Engaging people with gene mutations to detect cancer earlier with a blood test

This project brings together a team comprised of leaders in the field of familial cancer syndromes (FCS). People with inherited, or familial, forms of cancer carry genes that place them at a high risk of developing multiple cancers throughout their lifetime, including stomach, esophageal, lung, brain and pancreatic cancers. Because of their high cancer risk, this population is regularly screened for signs of cancer and therefore represents an ideal population for the proposed clinical trials on a blood-based test for cancer, including those that are the focus of the Breakthrough Grants initiative.  

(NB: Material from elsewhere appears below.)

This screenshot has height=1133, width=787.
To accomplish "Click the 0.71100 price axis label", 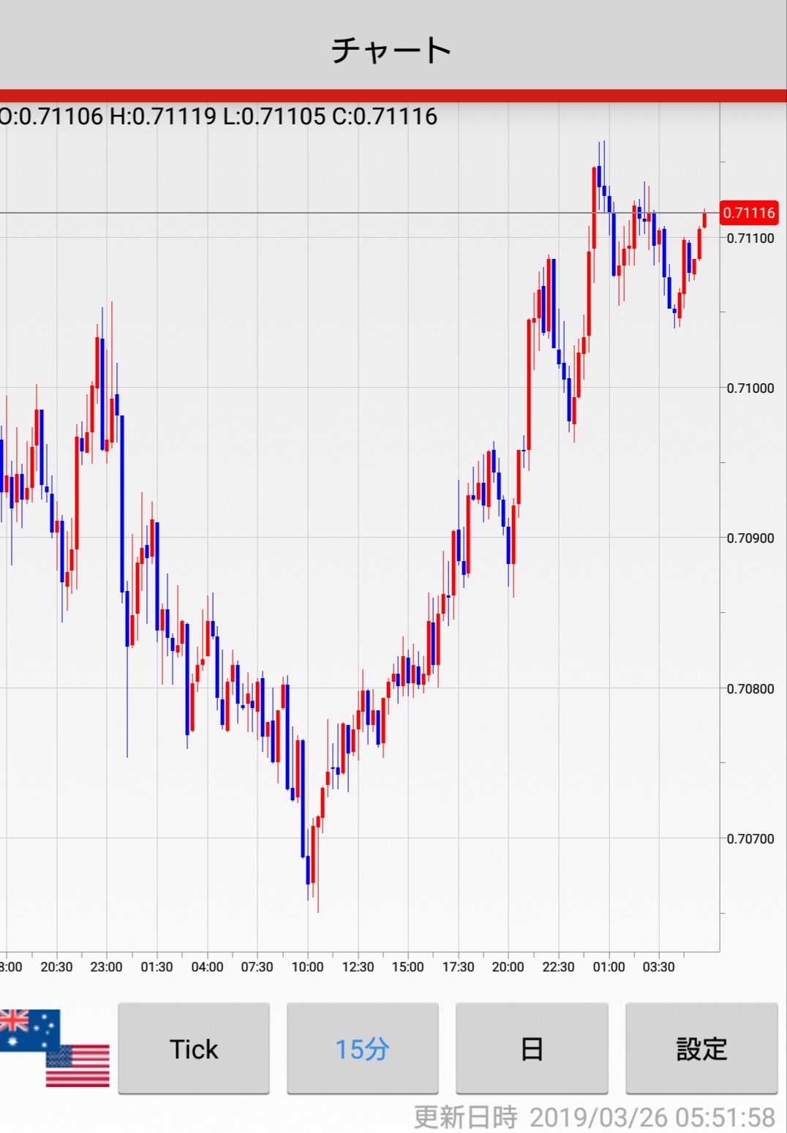I will [750, 238].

The research team is building on previous work to develop a genetic blood test that can detect tumour DNA circulating in the blood stream at the same time or earlier than the conventional annual medical exams for people with FCS, when less aggressive therapies can be used, and treatments are more likely to succeed. The results of this project could have wide-reaching implications for the early detection of cancer above and beyond those people living with FCS. 

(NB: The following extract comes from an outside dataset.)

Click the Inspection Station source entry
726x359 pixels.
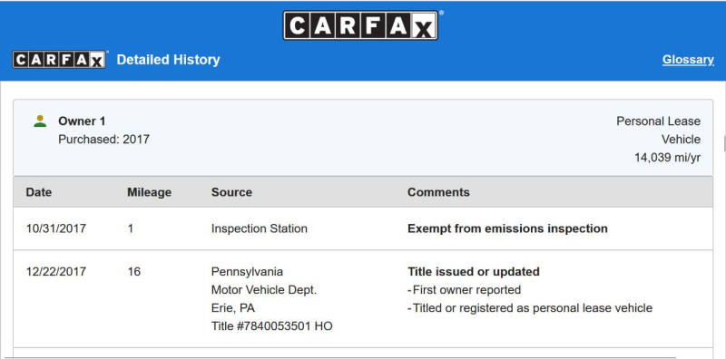[260, 228]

Since 2017, they have been working with more than 130 clinicians, scientists and patient partners from across Canada to develop the foundation for this project. Now, with funding from the Canadian Cancer Society and the Canadian Institutes of Health Research, they are conducting a clinical trial to directly engage patient participants and prove that cancer for people with FCS at risk for high fatality cancers can be detected earlier with a simple blood test than through conventional methods.

The team has members in Canada, the United Kingdom and the United States, including 3 patient partners. If successful, this project has the potential to transform our ability to detect multiple cancers in the very early stages, revolutionizing the outcomes, access to testing and quality of life for cancer patients.  

Total Amount Awarded over 5 years: $ 7,497,581.15